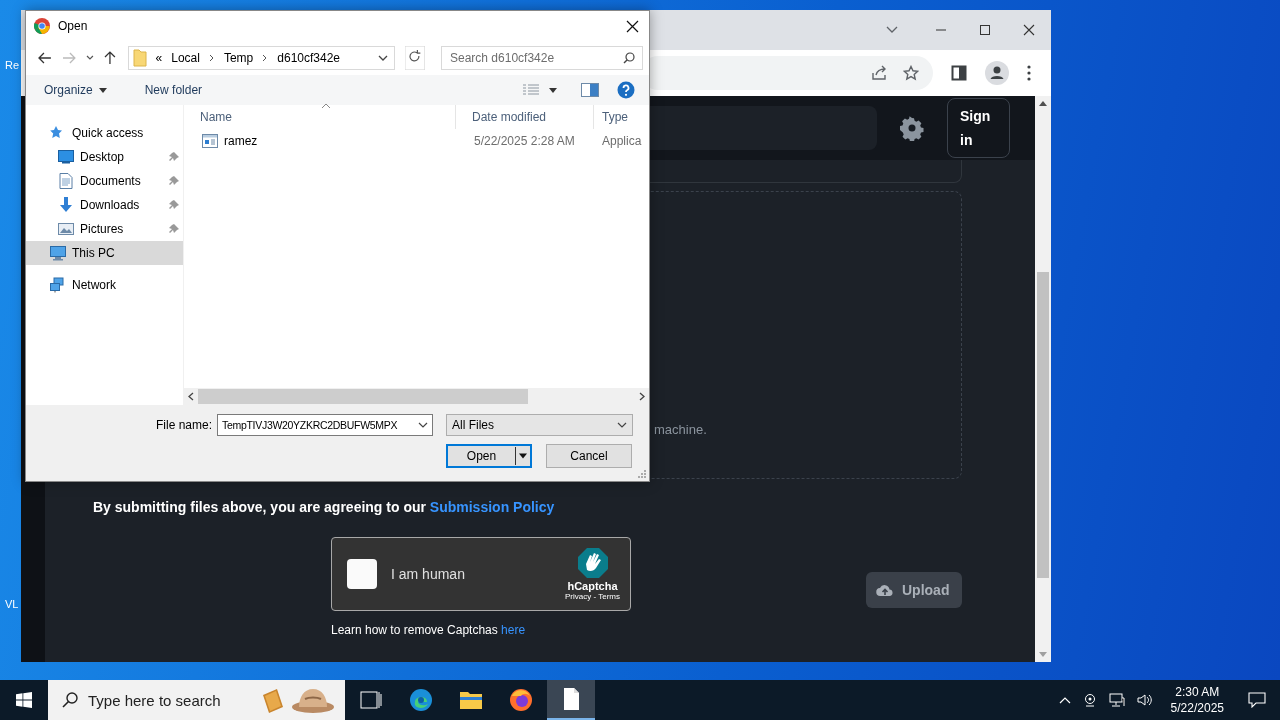 This screenshot has height=720, width=1280. Describe the element at coordinates (514, 630) in the screenshot. I see `captcha-help-link: here` at that location.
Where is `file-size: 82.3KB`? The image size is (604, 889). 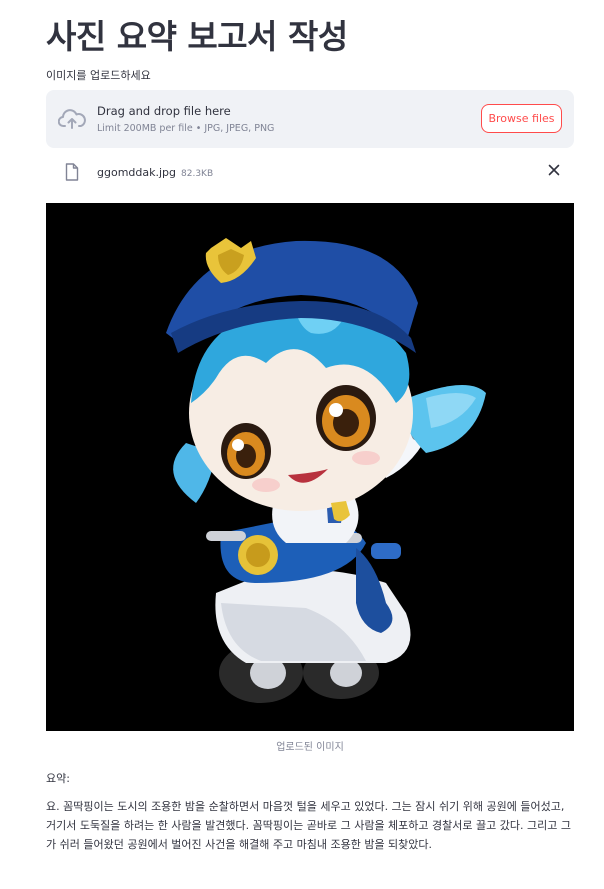
file-size: 82.3KB is located at coordinates (198, 174).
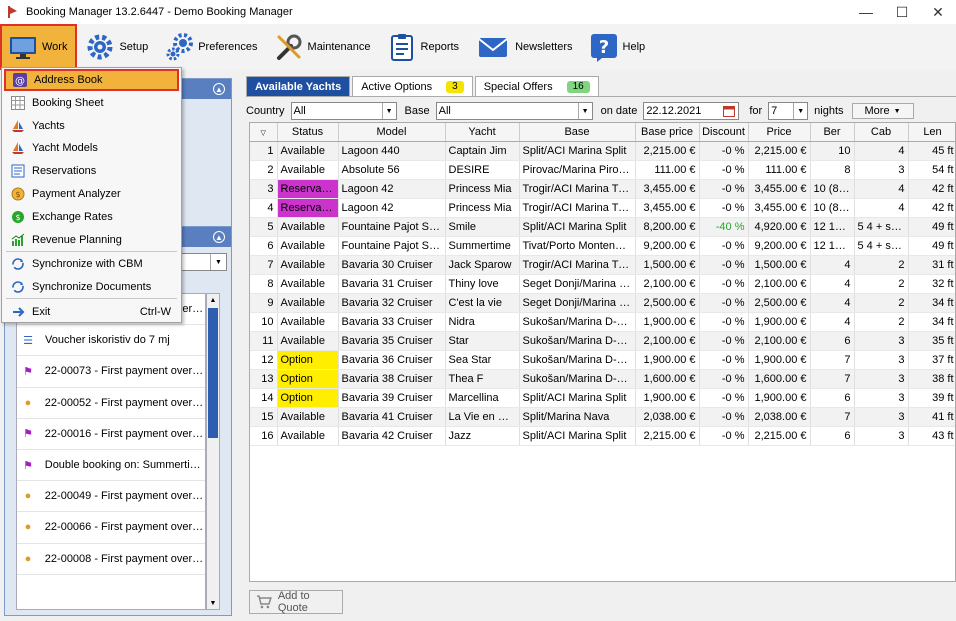 The width and height of the screenshot is (956, 621). Describe the element at coordinates (392, 341) in the screenshot. I see `table-cell: Bavaria 35 Cruiser` at that location.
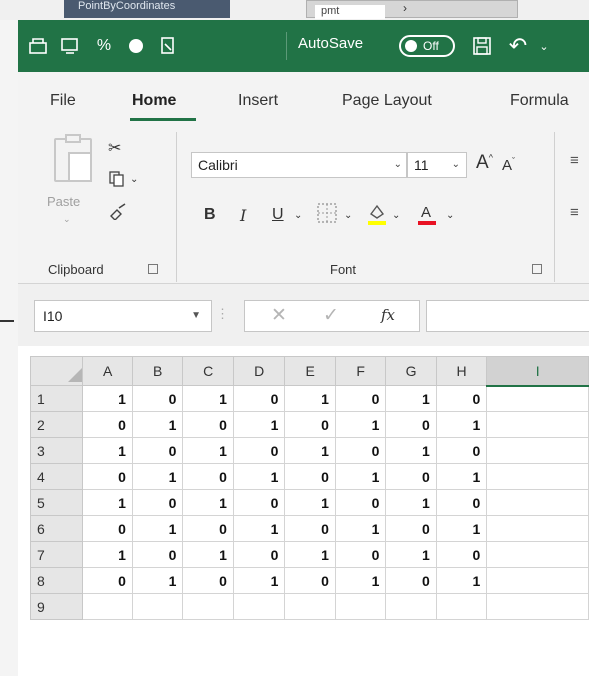 This screenshot has height=676, width=589. I want to click on row-header: 4, so click(56, 476).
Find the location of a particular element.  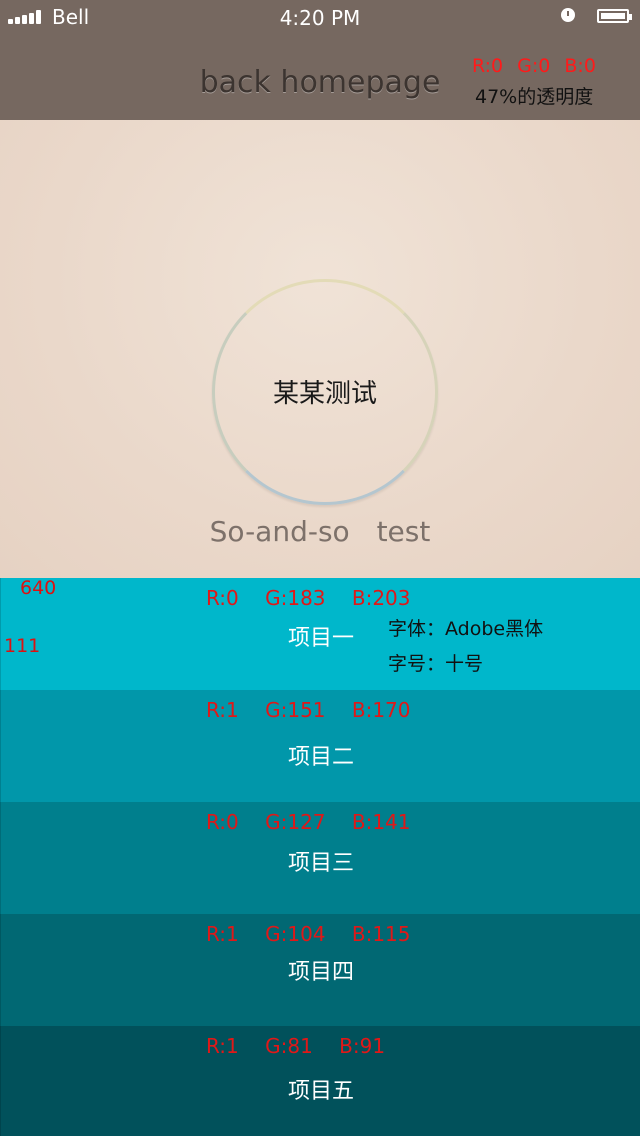

alarm-icon is located at coordinates (568, 15).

━━━━━━━━━━

Task instructions:
Copy the lines above word for word, omitting the pictures.

Answer area:
 This screenshot has height=720, width=1280. Describe the element at coordinates (514, 630) in the screenshot. I see `captcha-help-link: here` at that location.
Where is `file-size: 82.3KB`? The image size is (604, 889). 
file-size: 82.3KB is located at coordinates (198, 174).
 The width and height of the screenshot is (956, 621). Describe the element at coordinates (392, 341) in the screenshot. I see `table-cell: Bavaria 35 Cruiser` at that location.
 This screenshot has height=676, width=589. I want to click on row-header: 4, so click(56, 476).
Find the location of a particular element.  

alarm-icon is located at coordinates (568, 15).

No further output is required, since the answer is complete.